Montag, 17. August 2015

"Der Susan Effekt" von Peter Høeg


 "Allen Menschen wohnt ein tiefer, instinktiver Trieb zur Aufrichtigkeit inne."

Es bleibt in Erinnerung ...

... die Story

Susan Svendsen ist nach einem Aufenthalt in Indien mit ihrer Familie nach Dänemark zurückgekehrt.

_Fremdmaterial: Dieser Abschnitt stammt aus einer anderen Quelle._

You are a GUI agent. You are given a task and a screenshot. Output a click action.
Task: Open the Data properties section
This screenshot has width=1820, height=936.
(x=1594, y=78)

Dort arbeitet die Dreiundvierzigjährige als Experimentalphysikerin.Wir lernen die Mitglieder der Familie als ausnehmend exzentrisch kennen. Alle vier agieren hochintelligent (auch schon die sechzehnjährigen Zwillinge) und die Eltern sind beauftragt, Informationen über eine sogenannte Zukunftskommission zu beschaffen, die fundamentale Forschungsergebnisse sichert und sich auf eine Evakuierung nach prophezeitem politischen und wirtschaftlichen Kollaps vorbereitet.
Susan vermag auf andere Menschen empathisch zuzugehen (was eher überrascht, da sie sich sonst als kühle, distanzierte Wissenschaftlerin gibt) und kann dazu bewegen, bereitwillig und aufrichtig zu plaudern. Sie gelangt so an wichtige Auskünfte und Gewillte, die ihr Türen öffnen, welche sonst geschlossen geblieben wären. Das nennt der Autor den "Susan Effekt".
Der Roman bedient sich einiger abstruser Vorkommnisse und die Happenings sind actiongeladen und leicht überzogen. Susan, Powerfrau mit Sexappeal, einem Kuhfuß in der Damenhandtasche und dem Wunsche, ihrem Peiniger mit dem Akkubohrer Terrassenschrauben in den Rücken zu jagen, ist manchmal nur schwer zu ertragen.

Susan erreicht nicht den Zauber von Fräulein Smilla. Bereits im Buchtitel fehlt er mir ...

Der Reiz liegt in psychologischen Einsprenkelungen, die Ruhe und Lebensweisheit in den Text zaubern.
Fast schon sanft erklingt eine gewisse Esoterik, die in krassem Gegensatz zur manchmal blutrünstigen Abschlachterei steht. Peter Hoeg schenkt auch der Physik viel Raum, lässt die Protagonistin Sachverhalte gerne von dieser Wissenschaft ableiten und schafft dabei faszinierende Gedankenexperimente.

... das bewegte Herz

Wenn Susan innehält und über das Leben nachdenkt. Darüberhinaus sind es oft die Dialoge, die mich bewegen. Die harte Susan mal ganz weich.

... ein Zitat

"Als ich selber klein war, hatte ich Angst, wenn der Schlaf sich näherte ... Die Angst hörte auf, als ich das periodische System verstand. Mehr ist dazu nicht zu sagen. Ich sah die Tafel mit den Grundstoffen und begriff sie unmittelbar. Sie war eine Garantie. Die Karte einer höheren Ordnung.
Das war es, was ich den Kindern zu geben versuchte. Zuerst las ich aus einem Kinderbuch vor, sie saßen rechts und links an meiner Seite. Dann löschte ich das Licht. Im Dunkeln erzählte ich eine letzte Geschichte. Sie handelte immer von Physik ... Ich wollte ihnen eine Brücke aus Ordnung und Regelmäßigkeit bauen, die in den Schlaf führt, ein Diagramm über das Einzige, auf das man sich verlassen kann."

... die Sprache

Intelligent und ansprechend. Transportiert viel Fachwissen aus dem Bereich der Physik und Biologie. Sehr schöne Sprache, gar poetisch, wenn Susan auf Sinnsuche ist.

... die Frage: lesen oder nicht lesen?

Wer es temporeich und etwas rabiat mag, dem möchte ich diese Lektüre empfehlen. Und wem es gefällt, auf ein paar Seiten philosophisch berührt zu werden ... es gibt eben auch wunderbare Stellen im Buch!